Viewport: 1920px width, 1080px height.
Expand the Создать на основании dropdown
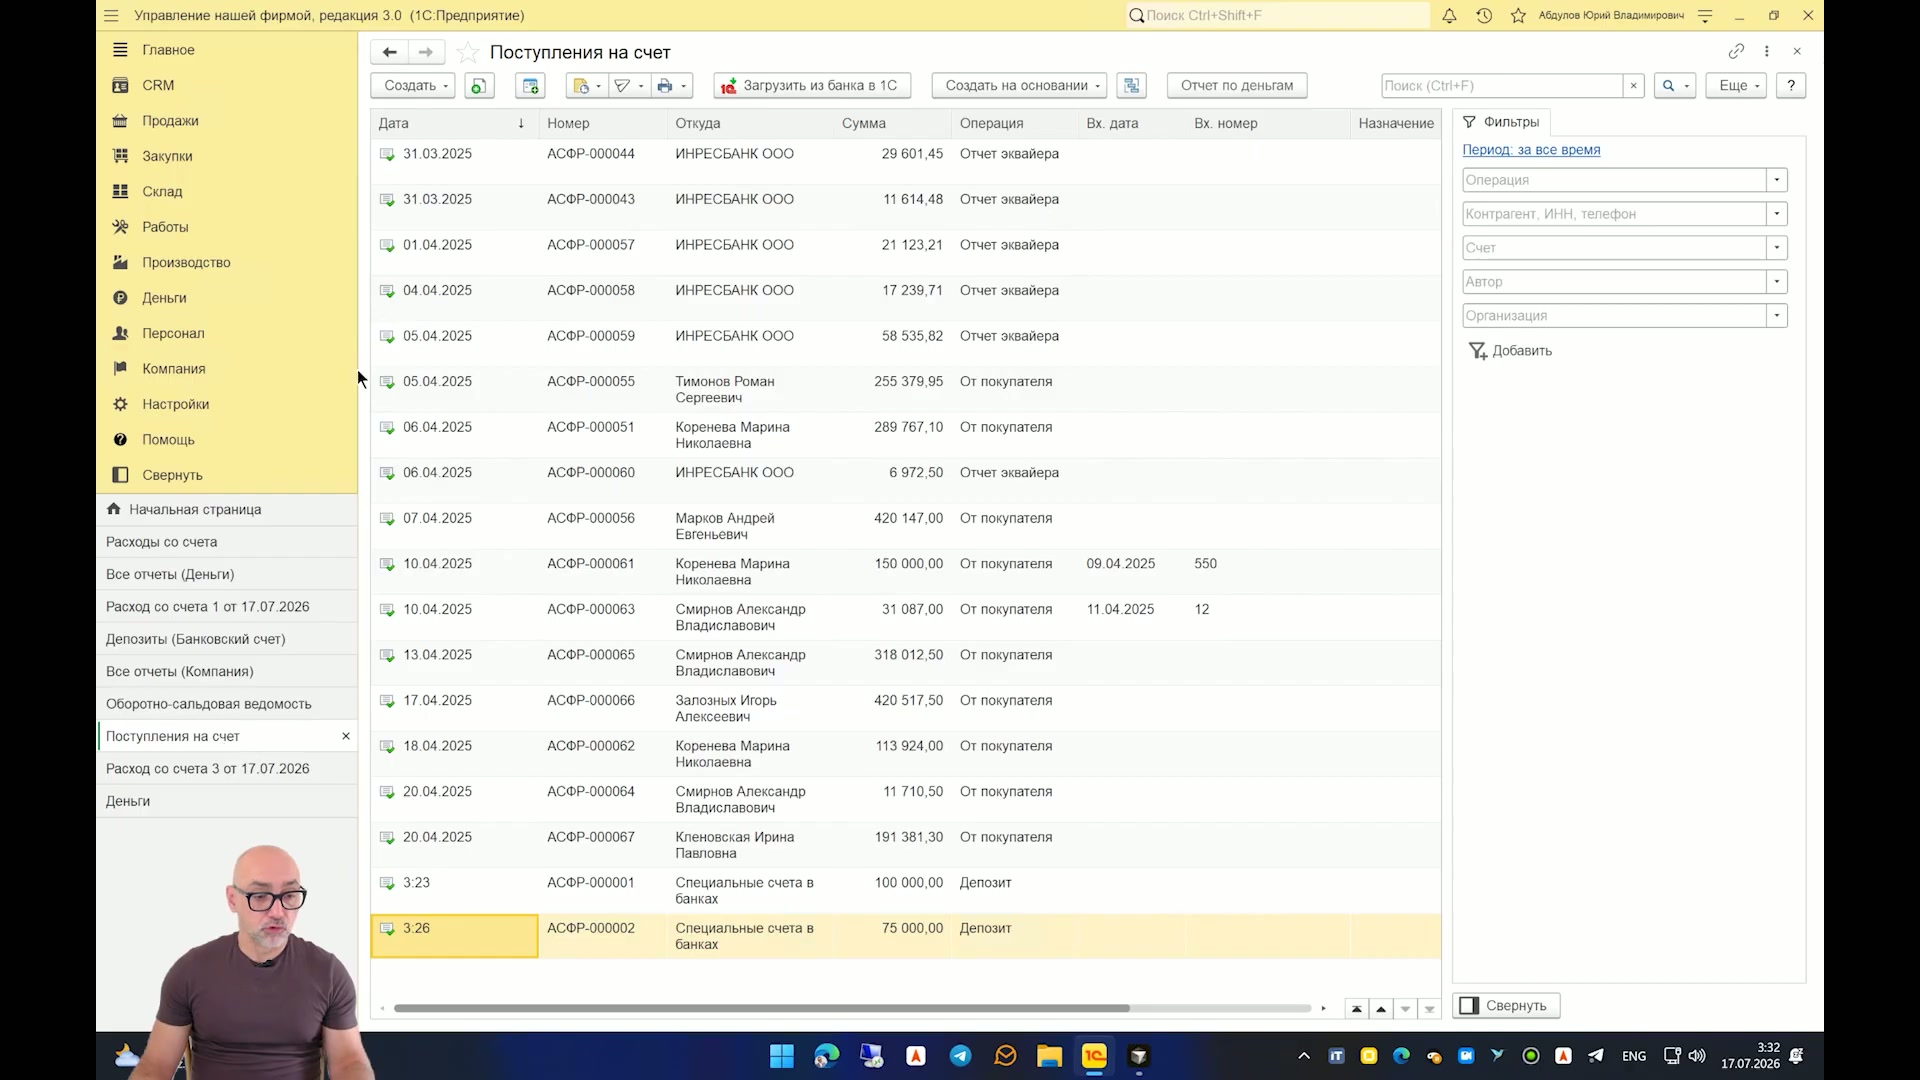click(x=1019, y=86)
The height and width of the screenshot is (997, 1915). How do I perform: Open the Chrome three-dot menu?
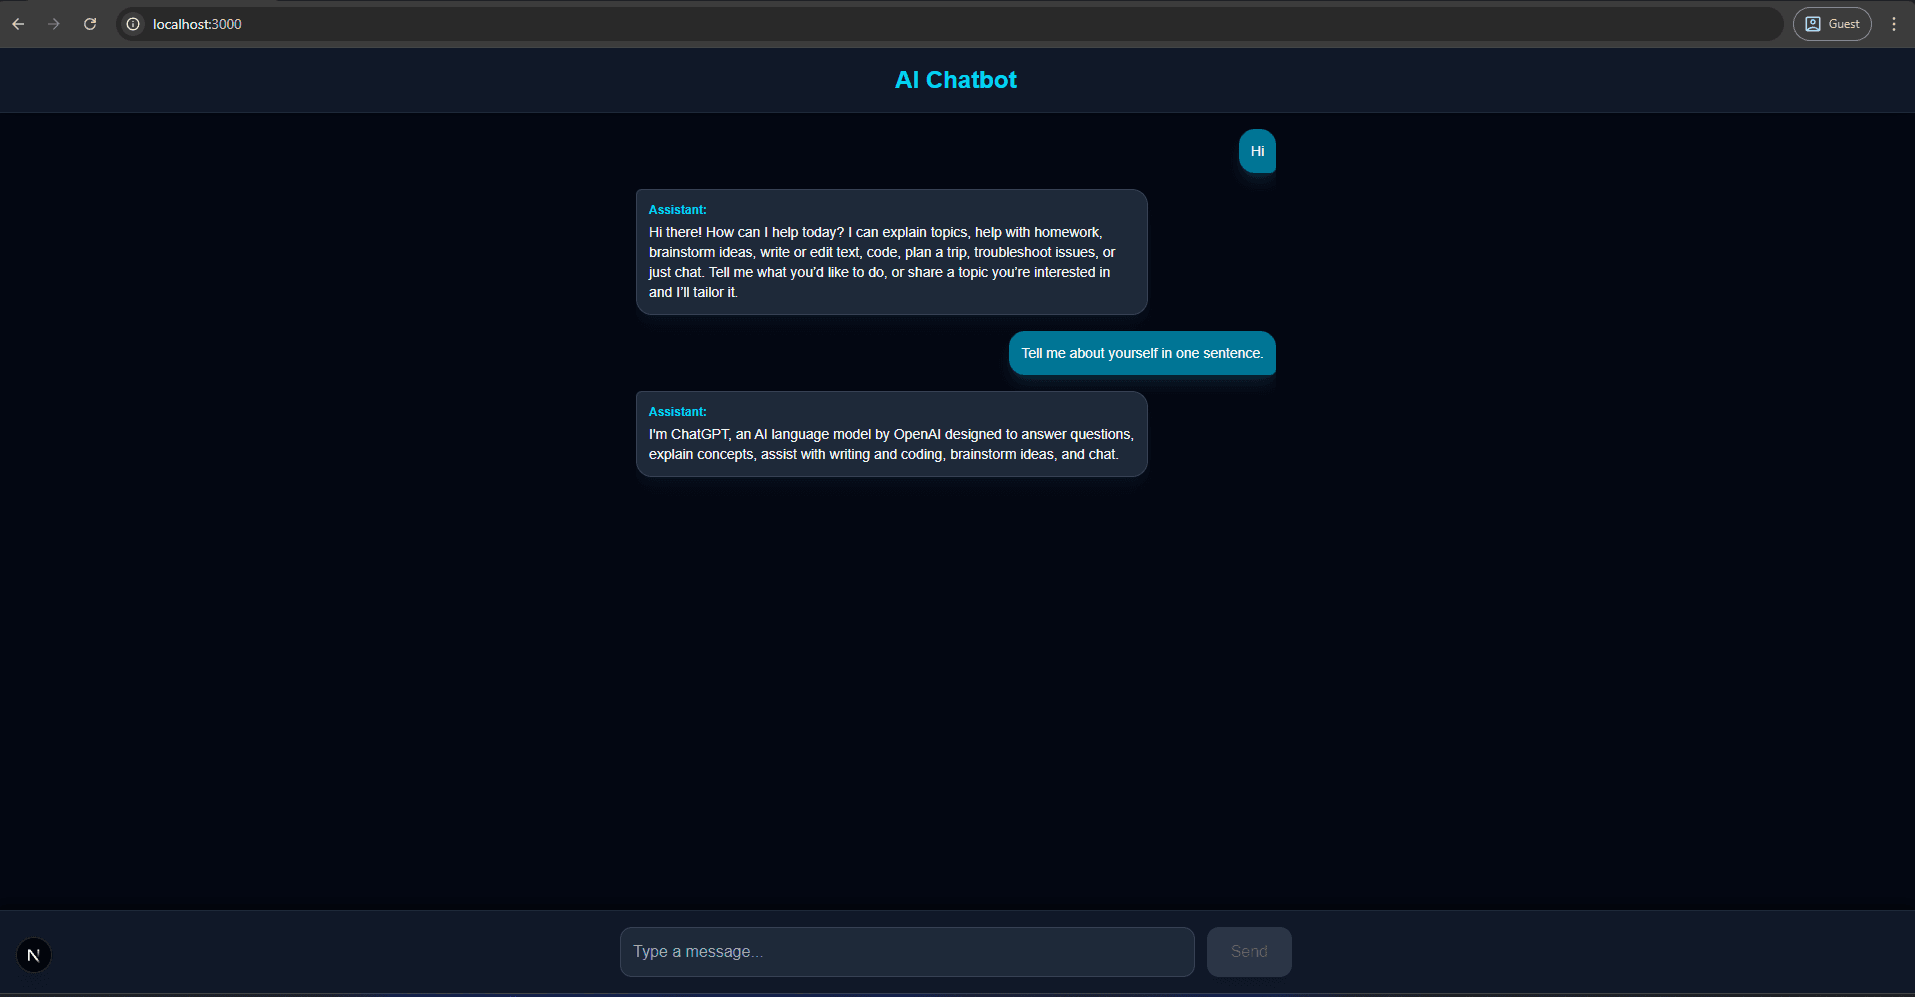click(x=1893, y=24)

▬▬▬▬▬▬

#### [Problem statement]
Pictures aside, repeat every entry exactly as written.

#### [Your solution]
Viewport: 1920px width, 1080px height.
Expand the Создать на основании dropdown
click(x=1019, y=86)
The height and width of the screenshot is (997, 1915). How do I perform: Open the Chrome three-dot menu?
click(x=1893, y=24)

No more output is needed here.